Clearing up swap space confusion
Q: The swap space numbers reported by swap -s and swap -l and sar and vmstat don't add up. Why not?
A: When I tried to summarize the way that swap space works for the
second edition of my book, I discovered that I didn't really
understand it myself. After looking back through my April 1996
Performance Q&A column, "How does swap space work?"
and reading Inside Solaris columnist Jim Mauro's two-part look at swap space implementation, I decided that Jim didn't quite have the full picture either. After many hours of deep detective work I figured it all out, and discovered some minor bugs in the tools that had us both confused.
Since then I've seen this question many times. The answer is too
complex to include in an e-mail, so I've decided to base this month's column
on a section of my book. In the future, I'll be able to point readers with
swap-space queries in the direction of this column.
For all practical purposes, the swapping out of entire processes can be
ignored in Solaris 2, which no longer implements the time-based soft
swap-outs that occur in SunOS 4. vmstat -s reports total
numbers of swap-ins and swap-outs, and they're almost always zero.
It is important to note that prolonged memory shortages can trigger
swap-outs of inactive processes. Swapping out idle processes helps the
performance of machines with less than 32 megabytes (MB) of RAM.
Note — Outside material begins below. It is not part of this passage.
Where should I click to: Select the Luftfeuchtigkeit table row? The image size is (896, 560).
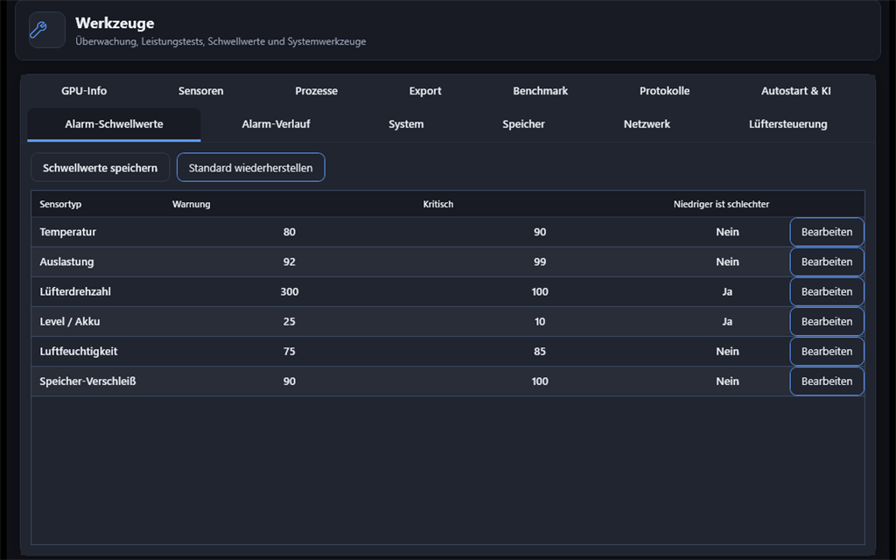pos(447,352)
The number of idle swapped-out processes is reported as the
swap queue length by vmstat. This measurement is not explained properly
in the manual page, since that measure used to be the number of active
swapped-out processes waiting to be swapped back in. As soon as a
swapped-out process wakes up again, it will swap its basic data
structures back into the kernel, and page in its code and data as
they are accessed. This activity requires so little memory that it
can always happen immediately.
Code Example 1
%vmstat 5 procs memory page disk faults cpu r b w swap free re mf pi po fr de sr f0 s0 s1 s5 in sy cs us sy id ... 0 0 4 314064 5728 0 7 2 1 1 0 0 0 177 91 22 132 514 94 1 0 98
If you come across a system with a non-zero swap queue reported by
vmstat, take it as a sign that at some time in the past, free memory
went low for long enough to trigger the swapping out of idle
processes. This is the only useful conclusion you can draw from such a
measure.
Swap space operations
Swap space is really a misnomer for paging space.